[ПРОВЕРЬТЕ ПОНИМАНИЕ]
(A) Сколько зимних сезонов, согласно отрывку, Юлишка прослужила у лейтенанта гонведов?
(B) Определите, согласуются ли с отрывком утверждения (i), (ii) и (iii). Для каждого ответьте «да» или «нет» и приведите решающие слова отрывка дословной цитатой.
(i) Отец рассказчика ругался сначала по-венгерски, а потом по-немецки.
(ii) Рассказчик учил венгерский язык.
(iii) В Кечкемете начальство иногда привлекало рассказчика к переговорам с мадьярами.
(C) Перепишите, пожалуйста, без изменений фрагмент отрывка, который начинается со слов, содержащих «В следующий наш», и заканчивается словами «мне наперебой произносить.».

[ИСХОДНЫЙ ОТРЫВОК]
********************

Я венгерского никогда не учил, от отца слышал только ругательства – когда он ошибался в своих ночных нотописаниях, то громко ругался сначала по-немецки, потом по-венгерски и уж в случае крайнего психа – на очень ломаном русском языке, видимо, так, как он запомнил из своих пленных времен. А в то первое (и последнее) лето в Венгрии я как-то уж очень быстро стал понимать, особенно прочитывая вывески на магазинах, корчмах. Меня уже потом, в Кечкемете, начальство иногда привлекало «переваживать» переговоры с мадьярами. А тогда, в Альшоуйлаке, я, например, узнал из рассказов девчонок, что они на зиму уезжали в города на заработки: прислугой к господам, каковыми для них были вообще жители городов. Моя партнерша Юлишка с большой гордостью рассказывала, что она два зимних сезона служила у очень большого господина – лейтенанта гонведов (пехоты), заработала себе на приданое…

В следующий наш поход в воскресный вечер в самом начале танцулек ко мне подошла небольшая ватага разрумянившихся девчонок, они стали мне наперебой произносить.

********************

[ИСХОДНЫЕ ДАННЫЕ]
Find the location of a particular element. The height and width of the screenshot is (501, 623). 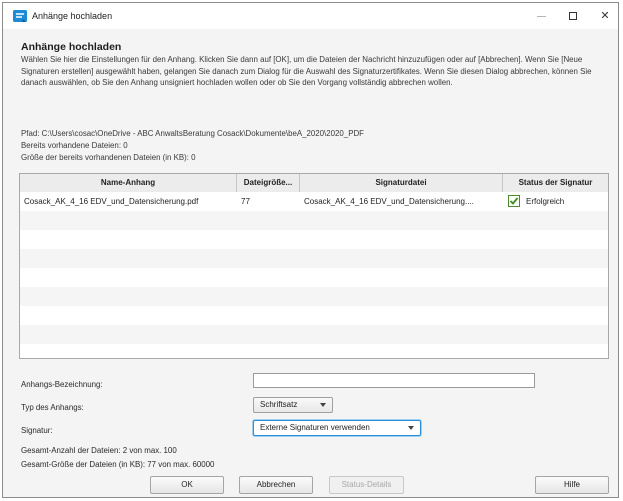

signature-select: Externe Signaturen verwenden is located at coordinates (337, 428).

********************

[РЕШЕНИЯ ЗАДАЧ]
(A) Два зимних сезона.

(B)
(i) Нет: «громко ругался сначала по-немецки, потом по-венгерски».
(ii) Нет: «Я венгерского никогда не учил».
(iii) Да: «Меня уже потом, в Кечкемете, начальство иногда привлекало «переваживать» переговоры с мадьярами».

(C)
В следующий наш поход в воскресный вечер в самом начале танцулек ко мне подошла небольшая ватага разрумянившихся девчонок, они стали мне наперебой произносить.